Exercise objective:
Could you filter the listing for lines with the word "will" and return them?

Records supplied:
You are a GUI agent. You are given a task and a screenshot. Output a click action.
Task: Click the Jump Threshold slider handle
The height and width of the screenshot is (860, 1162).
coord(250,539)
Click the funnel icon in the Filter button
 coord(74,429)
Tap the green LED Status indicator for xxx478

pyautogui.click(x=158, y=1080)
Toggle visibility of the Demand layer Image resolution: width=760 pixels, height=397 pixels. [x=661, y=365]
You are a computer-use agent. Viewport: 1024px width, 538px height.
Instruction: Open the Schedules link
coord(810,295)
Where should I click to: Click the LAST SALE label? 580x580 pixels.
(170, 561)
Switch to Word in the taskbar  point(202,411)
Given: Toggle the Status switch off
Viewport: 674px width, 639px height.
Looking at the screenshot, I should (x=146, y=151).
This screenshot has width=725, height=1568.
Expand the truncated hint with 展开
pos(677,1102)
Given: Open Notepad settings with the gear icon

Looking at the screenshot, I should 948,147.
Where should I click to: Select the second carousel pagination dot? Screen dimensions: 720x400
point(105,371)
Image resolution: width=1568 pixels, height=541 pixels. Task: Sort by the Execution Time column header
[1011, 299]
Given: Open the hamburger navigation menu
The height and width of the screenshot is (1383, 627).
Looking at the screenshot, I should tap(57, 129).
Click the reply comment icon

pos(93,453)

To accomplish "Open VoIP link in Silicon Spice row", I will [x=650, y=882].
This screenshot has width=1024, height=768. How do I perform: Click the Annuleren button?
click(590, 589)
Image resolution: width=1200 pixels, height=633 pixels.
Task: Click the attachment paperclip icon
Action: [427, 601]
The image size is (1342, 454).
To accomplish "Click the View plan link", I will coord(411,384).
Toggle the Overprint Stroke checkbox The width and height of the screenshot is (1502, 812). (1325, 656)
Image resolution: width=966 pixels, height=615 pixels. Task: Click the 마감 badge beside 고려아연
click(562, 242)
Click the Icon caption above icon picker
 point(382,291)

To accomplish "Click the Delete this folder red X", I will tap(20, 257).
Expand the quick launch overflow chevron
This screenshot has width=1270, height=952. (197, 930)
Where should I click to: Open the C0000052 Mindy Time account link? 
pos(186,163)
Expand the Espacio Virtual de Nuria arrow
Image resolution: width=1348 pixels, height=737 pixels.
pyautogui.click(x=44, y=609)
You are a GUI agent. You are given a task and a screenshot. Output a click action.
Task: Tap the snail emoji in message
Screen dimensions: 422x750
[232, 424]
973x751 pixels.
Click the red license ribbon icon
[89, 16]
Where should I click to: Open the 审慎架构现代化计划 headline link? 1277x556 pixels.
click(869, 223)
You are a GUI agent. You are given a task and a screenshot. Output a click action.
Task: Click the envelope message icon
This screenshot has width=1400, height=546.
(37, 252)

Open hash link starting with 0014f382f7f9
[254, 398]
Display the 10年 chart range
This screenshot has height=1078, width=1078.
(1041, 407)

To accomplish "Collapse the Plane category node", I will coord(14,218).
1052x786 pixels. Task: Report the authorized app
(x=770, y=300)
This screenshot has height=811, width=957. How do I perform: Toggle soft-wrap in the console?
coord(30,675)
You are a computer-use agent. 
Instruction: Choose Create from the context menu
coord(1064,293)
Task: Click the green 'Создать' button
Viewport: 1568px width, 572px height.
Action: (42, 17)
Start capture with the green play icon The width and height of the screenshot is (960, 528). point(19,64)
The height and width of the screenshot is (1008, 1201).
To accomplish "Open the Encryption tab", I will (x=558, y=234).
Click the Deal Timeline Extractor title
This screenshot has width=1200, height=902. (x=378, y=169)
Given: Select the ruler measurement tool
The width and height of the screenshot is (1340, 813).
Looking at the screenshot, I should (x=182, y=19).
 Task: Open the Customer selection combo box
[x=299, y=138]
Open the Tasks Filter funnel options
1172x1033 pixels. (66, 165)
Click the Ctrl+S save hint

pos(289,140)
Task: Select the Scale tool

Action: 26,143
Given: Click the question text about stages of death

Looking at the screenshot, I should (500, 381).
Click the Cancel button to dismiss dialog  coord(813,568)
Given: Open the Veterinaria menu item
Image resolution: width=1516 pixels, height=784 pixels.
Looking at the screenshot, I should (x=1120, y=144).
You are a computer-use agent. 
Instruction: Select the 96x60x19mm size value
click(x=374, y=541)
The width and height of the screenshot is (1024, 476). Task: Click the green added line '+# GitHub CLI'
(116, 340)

Result of this exercise:
To accomplish "Open VoIP link in Silicon Spice row", I will [x=650, y=882].
To accomplish "Click the View plan link", I will coord(411,384).
To accomplish "Click the Delete this folder red X", I will tap(20, 257).
To accomplish "Collapse the Plane category node", I will coord(14,218).
To accomplish "Open the Encryption tab", I will (x=558, y=234).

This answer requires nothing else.